Fishmarket

To continue the fishy theme, a quadrille for the dverse prompt.

Fishmarket

a large small family to feed
and an ocean of fish

then

we would buy orphie with green bones
rouget grondin with its duck-beaked snout
and limande
dab
flat fish round as a serving dish
generous enough for all

then

those days are gone.

Published by

Jane Dougherty

I used to do lots of things I didn't much enjoy. Now I am officially a writer. It's what I always wanted to be.

58 thoughts on “Fishmarket”

  1. I like how you’ve used ‘dab’ the fish, here. I always found it a strange name. If you have to feed your family and fish is plentiful, that’s not such a bad thing. I would have to learn to cook it first!

    1. There were mountains of cheap fish in the 1990s and varieties I’d never heard of never mind seen. Sadly overfishing has passed by and there is far less choice and all expensive. We very rarely eat fish these days.
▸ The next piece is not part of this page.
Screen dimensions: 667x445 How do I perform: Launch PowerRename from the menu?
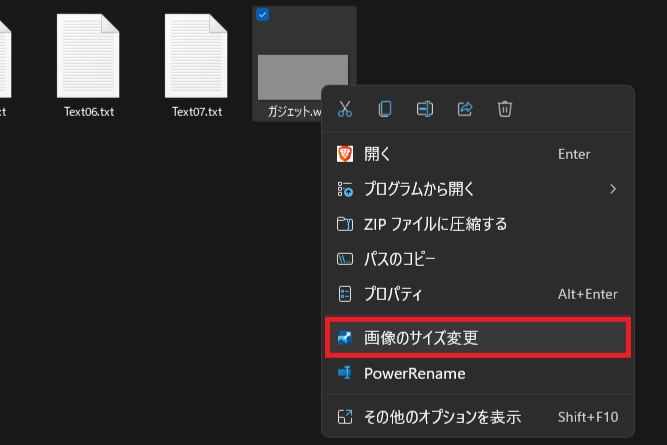[x=415, y=373]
  2. So many things have changed. I took this as not only the fish, but also the markets and not so many people gathered together during recent pandemic times. I like how you use dab here.

    1. When we lived in Paris the fishmarkets were enormous and there were fish I’d never seen before, cheap and plentiful. When we moved to Bordeaux nine years later, where fish should have been cheap and plentiful the markets had none of the strange fish we used to eat. The fishmongers said they never got them any more. It’s sad, just for the sake of overfishing. We never eat fish now. The markets only seem to have the most expensive varieties and not much of them either.

    1. Yes, I agree. In those days we saw the huge quantities and how cheap the weird and wonderful ones were, so we bought tons of fish. Now you just see the restaurant fish that we can’t afford. The rich will no doubt still be able to find their dose.

      1. Exactly. I was shocked by the prices in some fish restaurants in Paris a few years back. 100 EUR and such. Unaffordable and ridiculous. Then we found some great Greek places where we both ate lamb for 15 EUR. Suddenly we didn’t feel like eating fish any more.

      2. The fish stands seem to be divided into two sections now, the choice pieces like bar dorade lotte rouget merlu tuna that cost a fortune, and the baskets full of pilchards, fish heads and assorted non-entities that the poor folk buy. I have no idea what you’d have to pay in a restaurant.

      3. Even the little dorade are expensive now and tuna you only see at the up-market places. I must say though that it’s always labeled as line caught not the awful drag net captured fish that are massacred en masse. If it’s cheap, it’s usually cruel. I don’t know what the policy is in Germany. Each country has its own trade deals.

      4. I always buy fish at a Turkish store. Twice a week they have a new delivery and it’s always fresh and tasty. By contrast, the fish at open markets in Munich is ridiculously pricey. But they have money, I figure, so they are easily tricked, besides being traditionally untrustworthy. So let them waste money. It’s theirs.

      5. I’d have thought anywhere away from the sea had expensive fish. The Turks though use a lot of fish in their cuisine, so they must have their own system for getting supplies in.

  3. I love the touch of the exotic in this tiny novella. I like fish that are tasteless, like shark and halibut. I choked on a fish bone as a kid, turning me against most seafood; just a tuna guy now.

  4. Very interesting poem luv the tinge of history and hard times

    Did some research and came upbwith this
    (The common dab is an edible flatfish of the family Pleuronectidae. It is a demersal fish native to shallow seas around Northern Europe,)

    Happy Monday

    Much💝love

  5. Fine piece Jane – how short those line breaks between the last lines – ‘…generous enough for all // then // those days are gone. ‘ How brief the journey between abundance and scarcity.

  6. It’s sad that those days of traditional markets are gone. I remember attending the Cannes film festival, wandering the harbour and marvelling at the fish market and restaurants. But I prefer to see fish in the sea, swimming and multiplying. I do love the image of the ‘dab / flat fish round as a serving dish / generous enough for all’.

    1. The markets are still there but the stands have far less to sell and the varieties are limited to the expensive prized fish not the strange varieties we used to buy. I saw orphie once (just two specimens) on a stand in the Bordeaux market and the fishmonger said he just had them for decoration. He didn’t expect anyone to buy them or even know what they were.